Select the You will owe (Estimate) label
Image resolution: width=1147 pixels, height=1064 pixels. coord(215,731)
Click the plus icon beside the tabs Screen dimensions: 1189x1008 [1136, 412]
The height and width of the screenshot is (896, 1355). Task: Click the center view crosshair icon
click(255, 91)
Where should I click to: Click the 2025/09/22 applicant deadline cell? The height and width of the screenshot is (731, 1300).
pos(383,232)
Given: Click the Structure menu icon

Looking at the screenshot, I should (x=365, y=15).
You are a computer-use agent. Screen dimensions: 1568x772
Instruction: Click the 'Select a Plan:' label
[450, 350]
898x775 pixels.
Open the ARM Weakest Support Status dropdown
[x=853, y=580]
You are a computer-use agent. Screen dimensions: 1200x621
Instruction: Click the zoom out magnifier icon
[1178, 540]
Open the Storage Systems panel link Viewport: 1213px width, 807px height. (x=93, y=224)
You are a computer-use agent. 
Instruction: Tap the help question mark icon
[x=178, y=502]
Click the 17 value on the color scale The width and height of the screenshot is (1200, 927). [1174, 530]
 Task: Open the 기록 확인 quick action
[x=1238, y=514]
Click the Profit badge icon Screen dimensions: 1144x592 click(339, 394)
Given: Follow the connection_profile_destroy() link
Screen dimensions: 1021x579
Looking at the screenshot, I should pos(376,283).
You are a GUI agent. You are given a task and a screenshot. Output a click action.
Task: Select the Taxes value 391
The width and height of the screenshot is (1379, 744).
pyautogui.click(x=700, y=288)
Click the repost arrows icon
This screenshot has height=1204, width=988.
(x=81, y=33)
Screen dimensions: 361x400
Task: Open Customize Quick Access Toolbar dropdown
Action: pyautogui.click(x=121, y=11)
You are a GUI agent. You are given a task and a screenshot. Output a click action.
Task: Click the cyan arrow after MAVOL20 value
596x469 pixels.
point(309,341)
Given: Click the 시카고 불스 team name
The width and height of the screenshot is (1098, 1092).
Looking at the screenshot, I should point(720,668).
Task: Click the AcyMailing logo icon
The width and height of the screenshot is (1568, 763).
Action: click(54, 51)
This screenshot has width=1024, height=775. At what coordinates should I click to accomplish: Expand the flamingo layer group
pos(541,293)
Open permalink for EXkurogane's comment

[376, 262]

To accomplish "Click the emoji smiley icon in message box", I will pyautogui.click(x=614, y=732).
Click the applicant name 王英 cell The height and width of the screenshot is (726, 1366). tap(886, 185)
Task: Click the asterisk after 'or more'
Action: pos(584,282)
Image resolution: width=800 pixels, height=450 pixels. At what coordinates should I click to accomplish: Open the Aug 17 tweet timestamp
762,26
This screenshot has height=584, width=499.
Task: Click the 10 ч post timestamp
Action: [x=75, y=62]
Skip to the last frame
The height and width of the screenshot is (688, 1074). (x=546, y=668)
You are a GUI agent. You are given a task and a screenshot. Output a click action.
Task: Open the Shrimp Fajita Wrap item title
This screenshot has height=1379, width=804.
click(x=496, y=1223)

********

> [Task details]
What lines of the listing contain the word "value"? Copy them all.

> [Result for this exercise]
Click the 17 value on the color scale The width and height of the screenshot is (1200, 927). [1174, 530]
Task: Select the Taxes value 391
Task: Click the cyan arrow after MAVOL20 value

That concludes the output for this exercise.